The bodies of Gilad Shaar, Naftali Fraenkel, and Eyal Yifrah, three Israeli settlers, who went missing on June 12th, were found in the West Bank village of Halhoul. The names, ages and pictures of these three Israeli youth quickly circulated all over Western news and social media. We knew what they looked like, who their families were and whether they were good in school or not. Before their bodies were found, the hashtag #BringBackOurBoys was launched as a social media campaign to raise awareness about their kidnapping, mirroring a similar initiative launched earlier this year called “Bring Back Our Girls,” which aimed to increase global awareness of the 230 schoolgirls kidnapped by Boko Haram in Nigeria. Times Square even put up a billboard to call for the safe return of the boys. After their bodies were found, the Times Square billboard changed to mourn the Israeli teens; it read: “we join the families and all of Israel in mourning the tragic loss of these innocent boys.”
Although Hamas denied allegations that they kidnapped and killed the three Israeli settlers, Israel used the kidnappings as a pretext to not only incarcerate 800 Palestinians without charge or trial and raid nearly 1,300 residential, commercial and public buildings in the Occupied West Bank, but to also bomb the Gaza Strip. The attacks on the Gaza Strip, through what is referred to as Operation Protective Edge, killed almost 2,000 people, one-third of whom were children, injured almost 10,000 people, nearly destroyed the infrastructure of a civilized life in Gaza, and displaced close to 500,000 Palestinians since the beginning of the operation on July 8, 2014.
Israel’s indiscriminate bombings and mass killings of whole families reflects its cruel and genocidal tactics. This offensive, however, is not an isolated incident. The barbaric nature of the State is reflective of the broader Zionist settler-colonial project, through its siege on Gaza, confiscation of land, demolition of homes, restriction of movement, and arbitrary imprisonment of Palestinians.
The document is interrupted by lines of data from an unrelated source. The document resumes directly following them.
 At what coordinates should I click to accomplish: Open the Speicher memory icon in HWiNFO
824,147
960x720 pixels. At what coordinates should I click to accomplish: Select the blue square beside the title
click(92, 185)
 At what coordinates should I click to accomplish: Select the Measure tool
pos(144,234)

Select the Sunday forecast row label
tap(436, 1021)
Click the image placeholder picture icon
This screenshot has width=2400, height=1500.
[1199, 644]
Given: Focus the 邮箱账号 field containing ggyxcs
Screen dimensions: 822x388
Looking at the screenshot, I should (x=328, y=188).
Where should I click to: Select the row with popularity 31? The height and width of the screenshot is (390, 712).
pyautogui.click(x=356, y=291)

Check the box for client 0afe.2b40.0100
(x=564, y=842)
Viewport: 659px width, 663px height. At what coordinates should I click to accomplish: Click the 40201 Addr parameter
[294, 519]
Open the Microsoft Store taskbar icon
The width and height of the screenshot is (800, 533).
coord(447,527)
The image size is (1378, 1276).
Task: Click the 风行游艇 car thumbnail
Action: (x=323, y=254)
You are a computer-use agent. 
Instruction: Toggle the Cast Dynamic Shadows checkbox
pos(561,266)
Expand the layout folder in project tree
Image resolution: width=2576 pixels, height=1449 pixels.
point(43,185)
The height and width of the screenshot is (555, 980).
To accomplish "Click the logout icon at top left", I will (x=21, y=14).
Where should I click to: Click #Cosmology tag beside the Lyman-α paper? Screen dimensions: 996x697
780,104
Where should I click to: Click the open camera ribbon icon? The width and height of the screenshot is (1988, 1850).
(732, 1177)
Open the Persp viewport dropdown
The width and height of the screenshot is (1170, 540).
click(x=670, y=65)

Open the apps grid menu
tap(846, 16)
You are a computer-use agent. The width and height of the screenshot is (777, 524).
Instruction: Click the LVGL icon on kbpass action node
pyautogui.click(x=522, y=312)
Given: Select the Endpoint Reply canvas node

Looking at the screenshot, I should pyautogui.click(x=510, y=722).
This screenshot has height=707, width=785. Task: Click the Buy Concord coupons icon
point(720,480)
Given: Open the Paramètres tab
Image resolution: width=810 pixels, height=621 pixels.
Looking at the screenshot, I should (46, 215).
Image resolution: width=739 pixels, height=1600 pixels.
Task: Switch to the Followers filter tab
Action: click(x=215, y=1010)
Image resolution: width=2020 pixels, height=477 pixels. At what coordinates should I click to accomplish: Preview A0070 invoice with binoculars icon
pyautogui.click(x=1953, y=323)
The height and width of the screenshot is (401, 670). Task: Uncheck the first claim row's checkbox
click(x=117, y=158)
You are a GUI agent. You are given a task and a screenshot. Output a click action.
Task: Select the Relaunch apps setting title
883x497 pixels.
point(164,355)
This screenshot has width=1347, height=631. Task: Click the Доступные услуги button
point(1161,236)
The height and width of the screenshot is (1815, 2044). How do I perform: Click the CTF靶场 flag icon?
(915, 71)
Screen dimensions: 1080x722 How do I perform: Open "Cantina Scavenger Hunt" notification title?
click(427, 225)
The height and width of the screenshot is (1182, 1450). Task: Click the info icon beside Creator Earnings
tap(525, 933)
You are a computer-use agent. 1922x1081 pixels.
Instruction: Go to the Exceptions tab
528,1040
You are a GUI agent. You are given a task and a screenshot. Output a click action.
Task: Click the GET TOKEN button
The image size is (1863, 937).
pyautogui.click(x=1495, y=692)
Israel has simultaneously constructed itself as part of the ambiguous “West,” alongside the United States and Europe, where colonialism, racism, and imprisonment are inherent to the establishment of the State. Israel defends its policies by painting itself as the “only democracy in the Middle East,” placing itself as exceptional. Western media assists in constructing Israel as a sovereign (read: civilized) state and Palestinians as stateless (read: uncivilized), which allows Israel to justify its actions as “self-defense” while denouncing Palestinian acts of resistance as “terrorism.” Because of these constructions, Western media values Israeli lives over Palestinian lives. The consistent support of the United States for Israel, through both military aid and intelligence and increased censorship of Palestinian voices in the media, has established whose lives may be marked as lives and whose deaths will count as deaths.
We see this in the coverage of the current crisis in Gaza today. Palestinians are portrayed through the media as nothing more than a death toll—a number that is increasing daily. On social media, graphic images of their corpses circulate, reducing Palestinians to burned and mutilated bodies. We don’t know anything about them. Who are they? What is their family history? What were their hobbies? Did they like school? We begin to associate Palestinian bodies with death and disposability. Not only are Palestinian bodies dehumanized, but they are also cast off as unreal. Because Palestinian lives are not constituted as lives, according to Western bias, it is impossible to mourn their deaths. Their lives are not livable and their deaths are not grievable. If Palestinian lives are not seen as lives, then are their deaths even considered real deaths? In her book, Precarious Life, Judith Butler eloquently notes “if violence is done against those who are unreal, then, from the perspective of violence, it fails to injure or negate those lives since those lives are already negated.
Websites such as Humanize Palestine seek to challenge these portrayals of Palestinian dehumanization, created by Western news sources and social media. When a photo is attached to a name, the person no longer becomes just a number. They are essentially revived, and their faces are engrained in our collective memory permanently. Including a person’s full name to photos and information about the town they are from is significant. It is a way to celebrate Palestinian history, culture and humanity in the face of oppression.
In learning details about their lives, and not just their deaths, we see daily acts of Palestinian resistance: the aspiring lawyer, the baker, the painter, the mother of five are all celebrated as their beautiful existence sustains the Palestinian fight for freedom and justice. We connect our common interests and our shared dreams in a way that would have otherwise been impossible. For example, Anas Yousef Qandil, a 17 years old boy who was killed on Saturday July 12, 2014 by an Israeli airstrike in Jabaliya, was awaiting anxiously his final grades from Ahmad al-Shugayri high school to celebrate and had plans to study Education at Gaza’s Islamic University. Anas and I shared a passion for education and aspired to be educators. The sad reality is that his dreams were stripped away from him at such a young age. Humanize Palestine allows us to grieve their deaths and celebrate their lives, by making their lives real to the viewer. By sharing their stories, Palestinians are able to speak for themselves and share themselves with the world- each life commemorated contributing to the ongoing Palestinian resistance movement.